Security Hardening Plan - Coditect V5
Date: 2025-10-07 Status: 📋 Planning Phase Target: Production-Ready Security Posture Timeline: 3 Phases (Immediate, Short-term, Long-term)
🎯 Executive Summary
This document outlines a comprehensive security hardening plan for the Coditect V5 platform deployed on GKE. The plan addresses current security gaps and establishes a roadmap to achieve production-grade security compliance (SOC2, GDPR, HIPAA-ready).
Current Security Posture: 🟡 Development (Not production-ready)
Target Security Posture: 🟢 Production (SOC2 Type II ready)
Estimated Effort: 40-60 hours across 3 phases
📊 Current Security Assessment
✅ What's Already Secure
| Category | Status | Evidence |
|---|---|---|
| Network Isolation | ✅ Good | VPC-native GKE, private pod networking |
| TLS in Transit | ✅ Good | Google-managed SSL cert for coditect.ai |
| RBAC | ✅ Basic | GKE default RBAC enabled |
| Audit Logging | ✅ Enabled | Cloud Audit Logs active |
| JWT Authentication | ✅ Implemented | Token-based API auth with HS256 |
| Multi-tenancy | ✅ Architected | Self-tenant pattern in FDB |
🟡 What Needs Improvement
| Category | Risk Level | Issue | Impact |
|---|---|---|---|
| Secret Management | 🔴 High | JWT secret in K8s Secret (base64) | Secret exposure if cluster compromised |
| Static IPs | 🟡 Medium | Ephemeral LoadBalancer IPs | Service disruption on recreate |
| Network Policies | 🔴 High | No NetworkPolicies defined | Unrestricted pod-to-pod traffic |
| Pod Security | 🟡 Medium | No PodSecurityPolicy/Standards | Pods can run as root |
| Image Security | 🟡 Medium | No image scanning | Vulnerable dependencies |
| Firewall Rules | 🟡 Medium | SSH open to 0.0.0.0/0 | Brute-force risk |
| Private Cluster | 🟡 Medium | Public control plane | Increased attack surface |
| Secrets Rotation | 🔴 High | No automatic rotation | Stale credentials |
| Binary Authorization | 🟠 Low | Not enabled | Unsigned images can deploy |
| WAF | 🟠 Low | No Cloud Armor | No DDoS/injection protection |
🛡️ Hardening Roadmap
Phase 1: Critical Security (Week 1) - Immediate
Goal: Address high-risk vulnerabilities that could lead to immediate compromise.
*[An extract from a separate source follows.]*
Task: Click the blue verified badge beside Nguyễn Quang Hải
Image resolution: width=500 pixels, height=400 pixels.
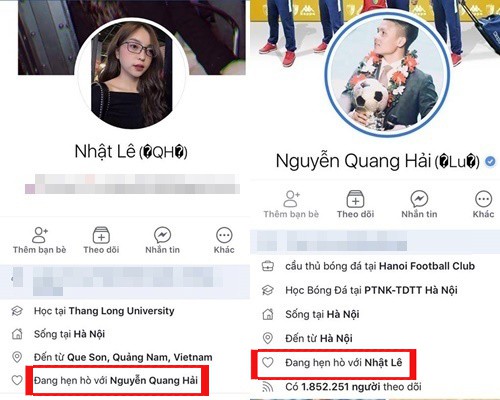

Estimated Time: 16-20 hours
1.1 Secret Management Migration
Current: JWT secret stored in Kubernetes Secret (base64 encoded, not encrypted at rest by default)
Target: Google Secret Manager with Workload Identity
Implementation:
# 1. Create secret in Secret Manager
gcloud secrets create jwt-secret \
--replication-policy="automatic" \
--project=serene-voltage-464305-n2
# 2. Add secret value
echo -n "YOUR_SECURE_JWT_SECRET_256_BITS" | \
gcloud secrets versions add jwt-secret --data-file=-
# 3. Grant Workload Identity access
gcloud secrets add-iam-policy-binding jwt-secret \
--member="serviceAccount:coditect-api-v5@serene-voltage-464305-n2.iam.gserviceaccount.com" \
--role="roles/secretmanager.secretAccessor"
# 4. Update Terraform to use Secret Manager
Terraform Example:
# modules/api-deployment/main.tf
data "google_secret_manager_secret_version" "jwt_secret" {
secret = "jwt-secret"
}
resource "kubernetes_secret" "jwt_secret" {
metadata {
name = "jwt-secret-k8s"
namespace = var.namespace
}
data = {
secret = data.google_secret_manager_secret_version.jwt_secret.secret_data
}
}
Validation:
# Verify pod can access secret
kubectl exec -n coditect-app <pod-name> -- env | grep JWT_SECRET
Timeline: 2-3 hours
1.2 Network Policies
Current: All pods can communicate with all other pods (default allow-all)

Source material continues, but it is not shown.